The Count De Sakhnoffsky Cord, L-29, one of one, just sold at RM auction for $2.4 million






Designed by Count Alexis de Sakhnoffsky for Grand Rapids, Michigan’s Hayes Body Company, this “one-off” design statement was conceived and built specifically for international show competition, and today it remains one of the crowning achievements of the Classic Era. The Count, the son of an advisor to Czar Nicholas II, was an automotive enthusiast from his youth. Following the Russian Revolution, he made his way to Paris where he quickly developed an outstanding reputation for his natural design prowess.

Following training in engineering and art school, the young Count applied his talents to some of the world’s finest chassis of the 1920s, including Minerva, Packard and Rolls-Royce. His designs for Vanden Plas in Belgium earned four successive Grands Prix d’Honneur in Monte Carlo from 1926 through 1929. In 1928, Hayes Body Company of Michigan recruited and sponsored the young de Sakhnoffsky’s emigration to America, and Packard’s Alvan Macauley attempted to lure the Count away. Nonetheless, de Sakhnoffsky remained loyal to Hayes, and he quickly displayed remarkable versatility by designing the 1930 Marmon Model 78 line and the contrastingly tiny American Austin, which continued little changed through 1940 as the American Bantam.

Since Hayes was primarily a mass producer of automobile bodies, de Sakhnoffsky proposed a “one-off” coupe based on Cord’s new L-29 to company management as a styling exercise to perhaps win contracts from Cord or more adventurous work from other manufacturers. While the long and low L-29 chassis provided the perfect canvas for the Count’s European design sensibilities, he decried the ‘squarish’ lines and upright windshield of the basic factory-built body design, retaining only the front and rear bumpers and sleek radiator shell and the basic front and rear fenders, which he subtly restyled.
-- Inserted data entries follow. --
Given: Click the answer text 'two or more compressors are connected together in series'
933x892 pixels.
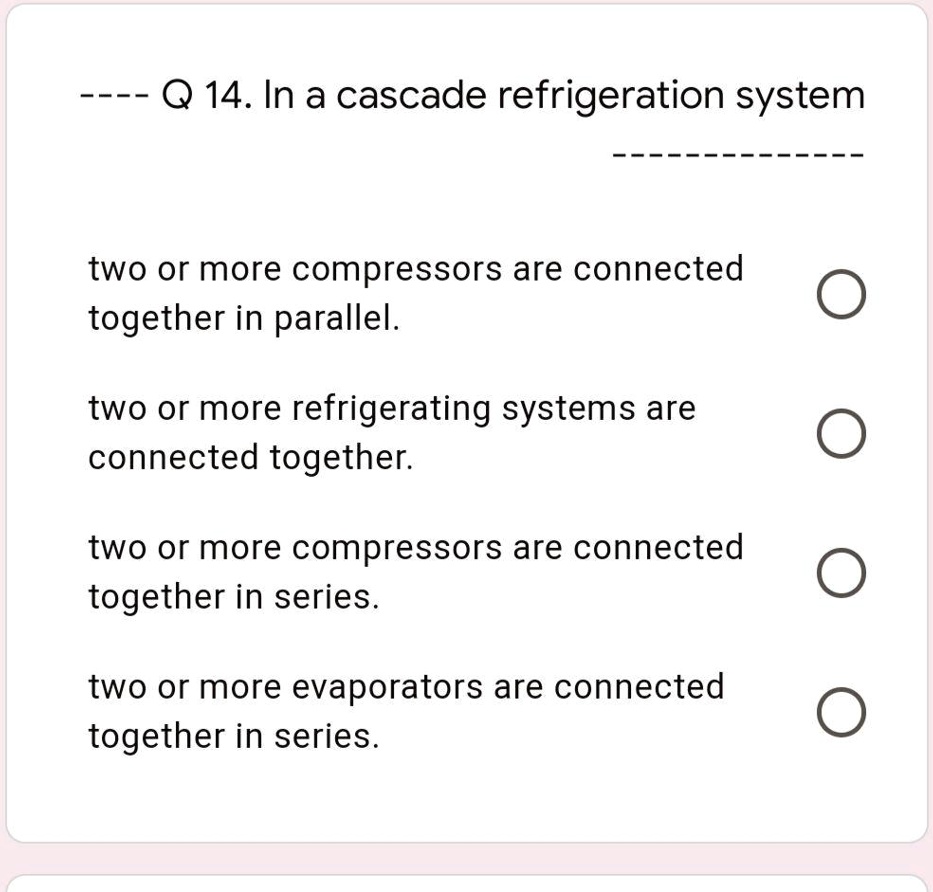Looking at the screenshot, I should (x=415, y=571).
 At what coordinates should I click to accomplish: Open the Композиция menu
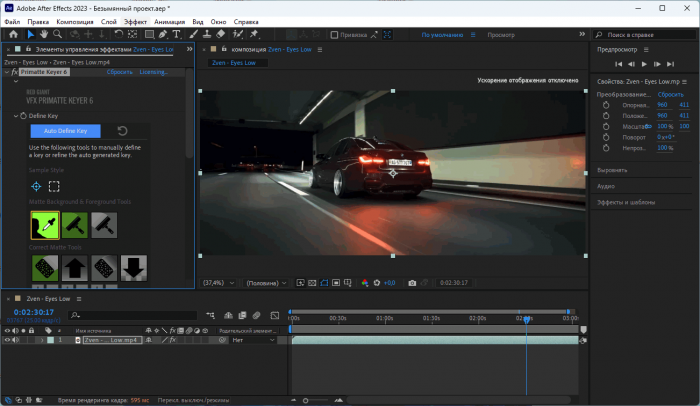coord(75,20)
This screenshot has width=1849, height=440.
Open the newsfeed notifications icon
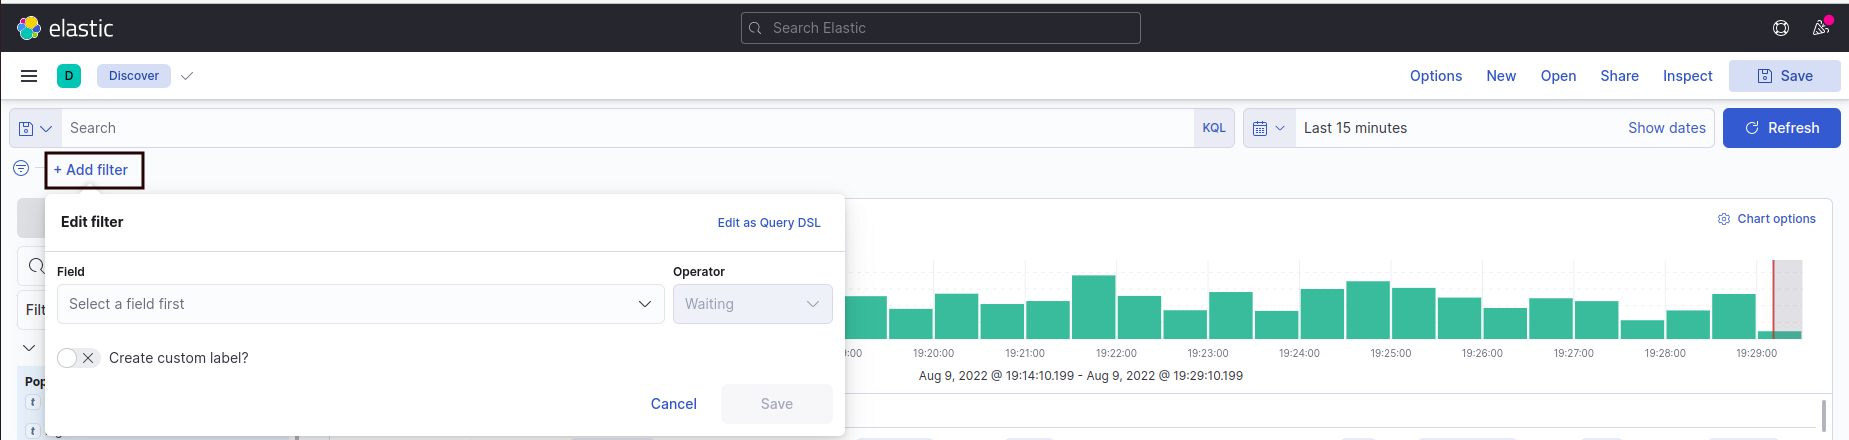pyautogui.click(x=1821, y=28)
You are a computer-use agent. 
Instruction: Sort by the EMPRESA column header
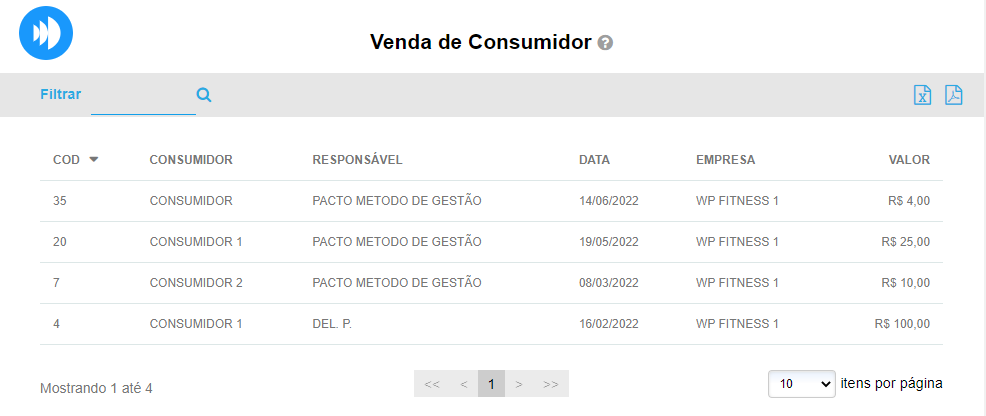725,160
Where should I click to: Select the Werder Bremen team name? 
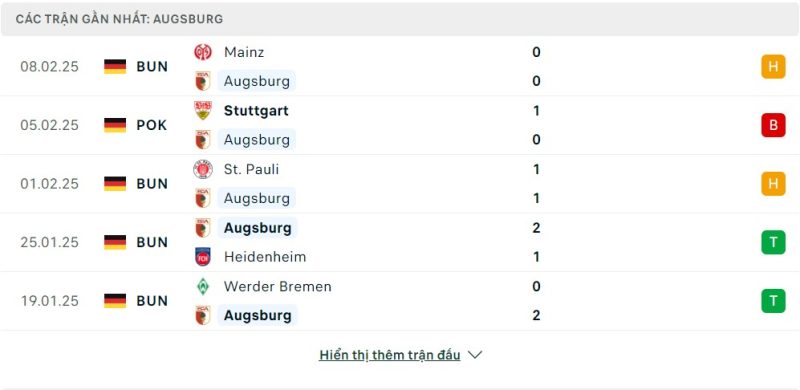pyautogui.click(x=278, y=286)
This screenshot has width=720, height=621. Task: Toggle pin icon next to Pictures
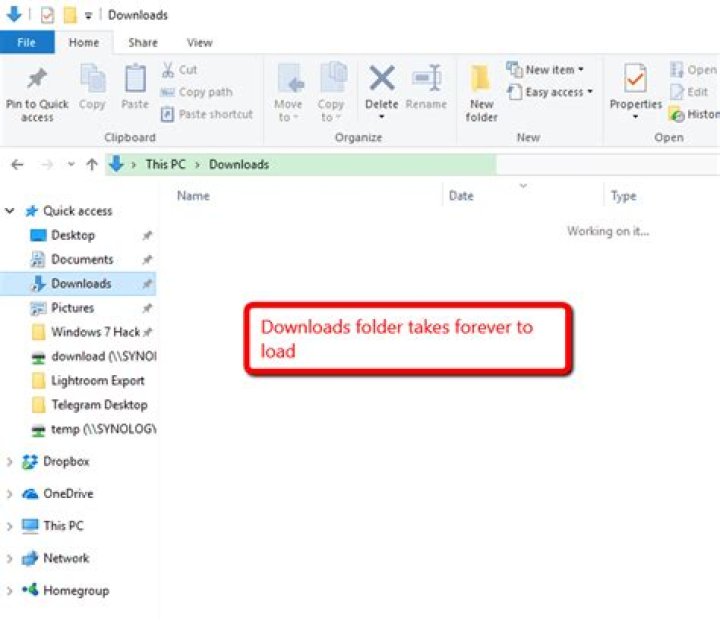click(147, 308)
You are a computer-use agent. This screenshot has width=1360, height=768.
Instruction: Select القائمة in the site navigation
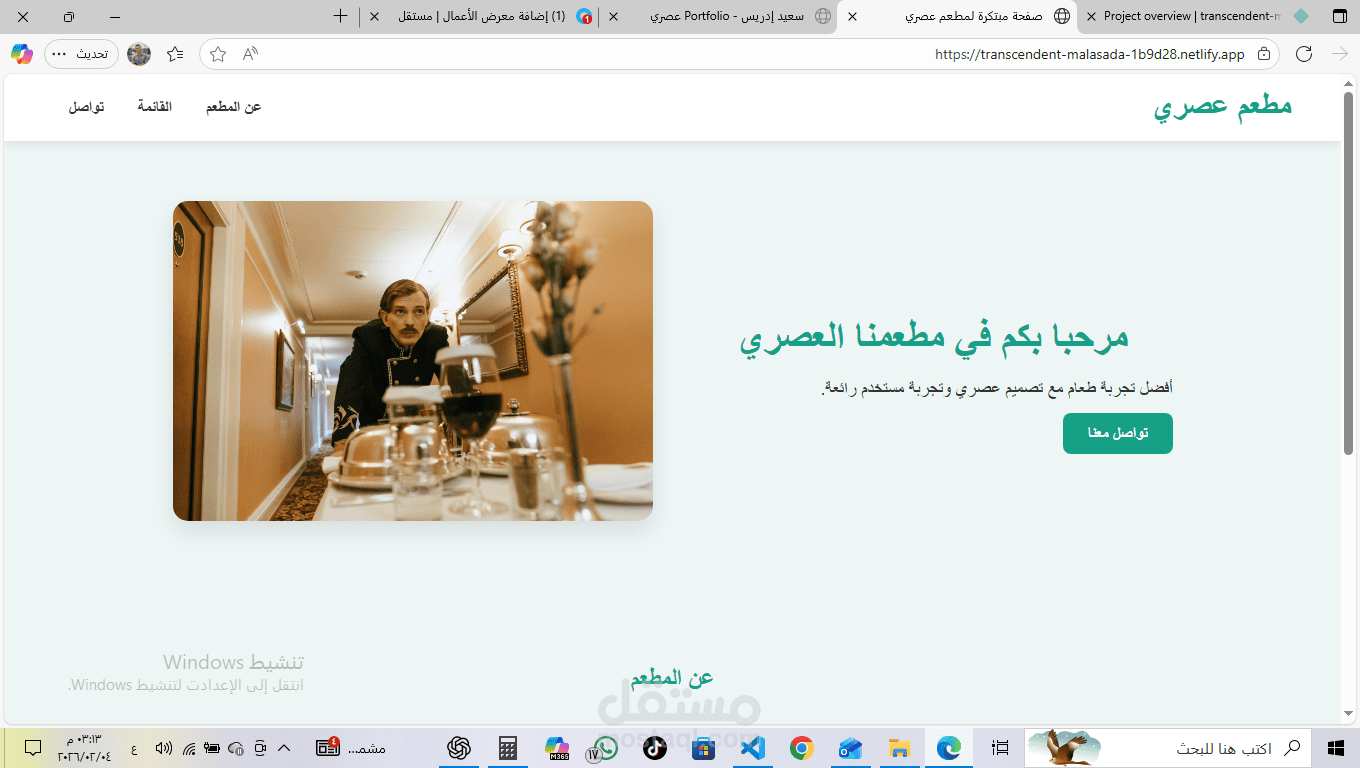coord(154,106)
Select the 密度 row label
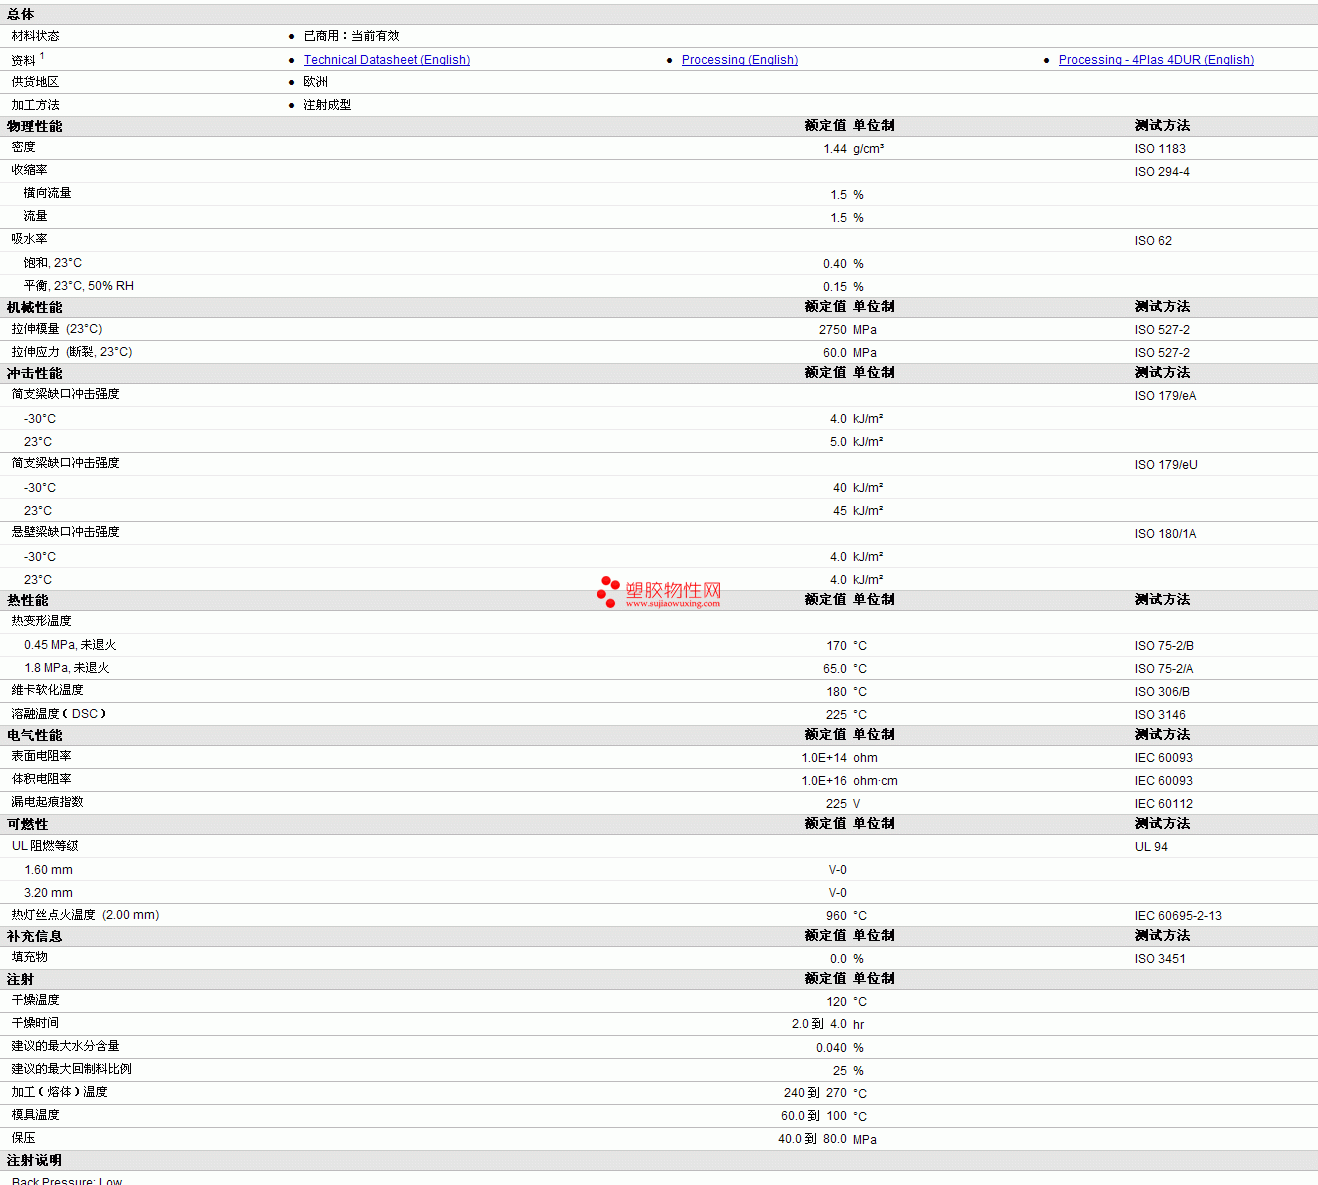Viewport: 1318px width, 1185px height. (x=24, y=148)
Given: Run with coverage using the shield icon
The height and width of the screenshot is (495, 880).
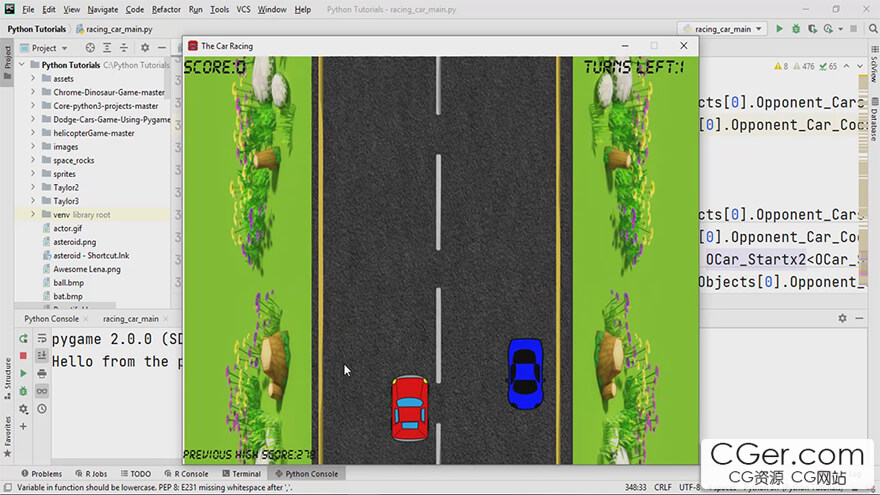Looking at the screenshot, I should [x=812, y=29].
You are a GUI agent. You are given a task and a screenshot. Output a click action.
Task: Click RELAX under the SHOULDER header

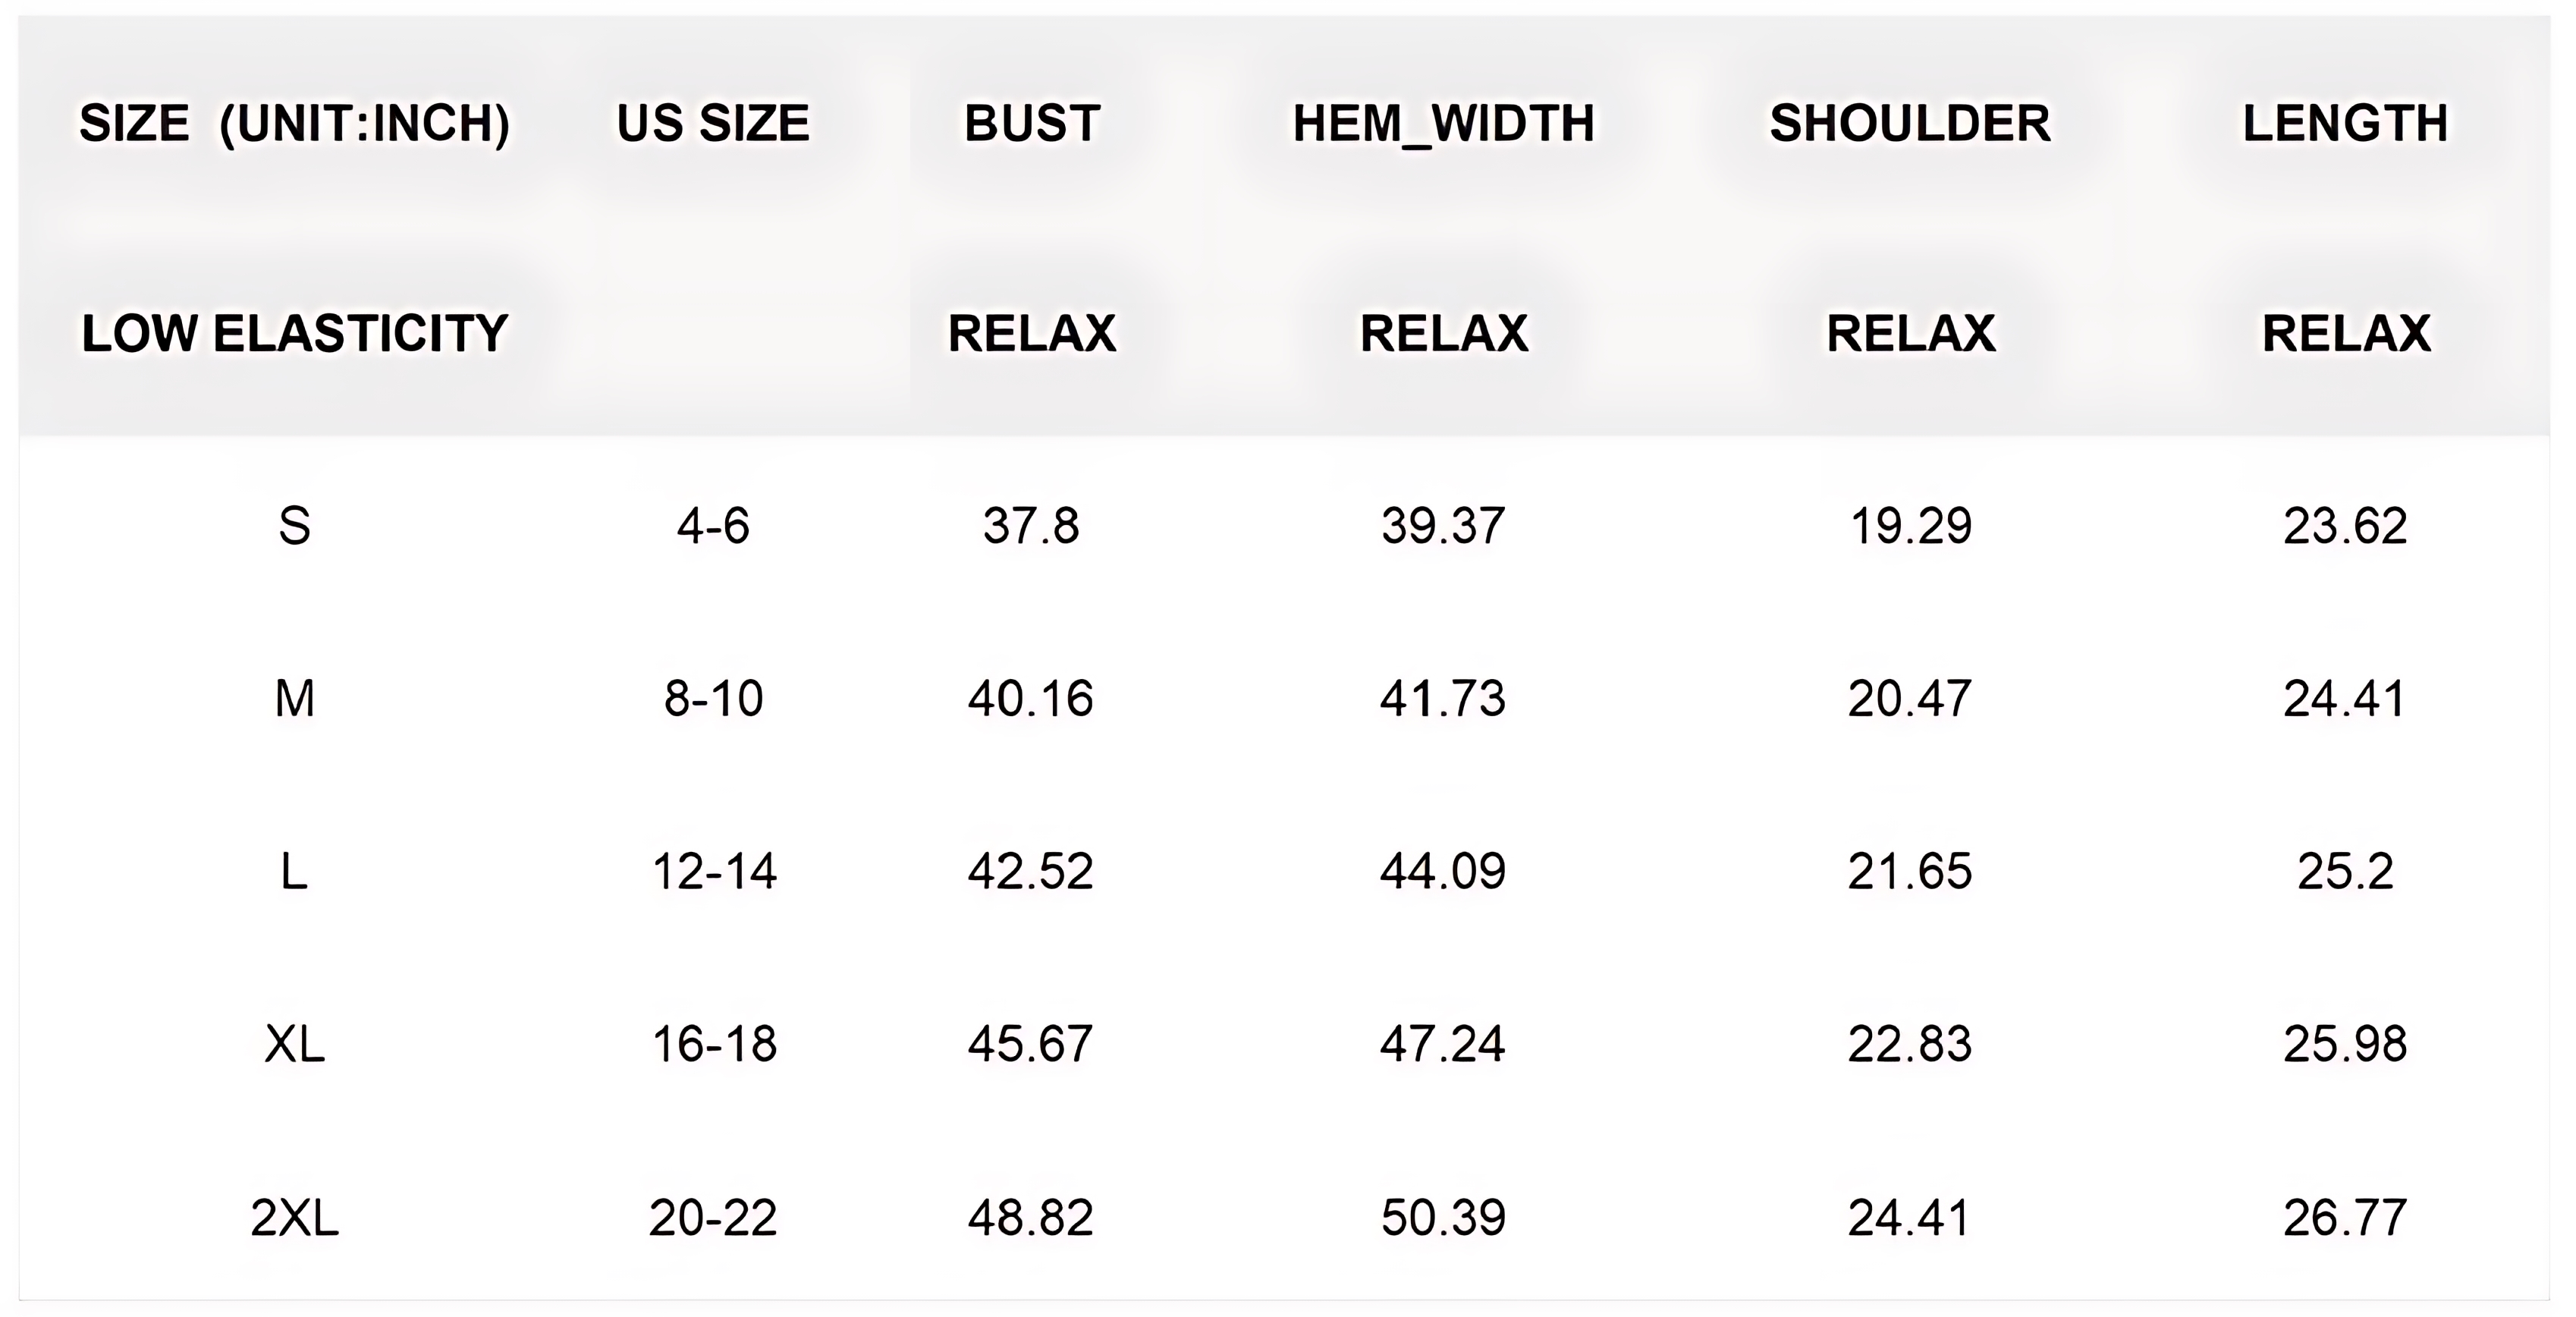point(1910,333)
A masterpiece, de Sakhnoffsky’s sinuous and sporting coupe elevated closed-car styling to heights previously enjoyed only by open designs. Unique touches included a dramatically swept hood featuring a pair of decorative creases from the radiator to the flanks of the cowling and horizontal cooling louvers. A valance atop the steeply-raked and low-cut windshield concealed a unique track for the horizontal wiper mechanism, a layout that was in fact the earlier brainchild of Cornelius Van Ranst. Running boards were eliminated by virtue of the lengthened front fenders sweeping beyond the sculpted leading edges of the doors. The hood’s accent creases were picked up by the doors, swept downward in line with the curvature of the windows and then back up to smoothly hug the bottom of the rear window before joining to stretch down the rear deck and terminating in a spear.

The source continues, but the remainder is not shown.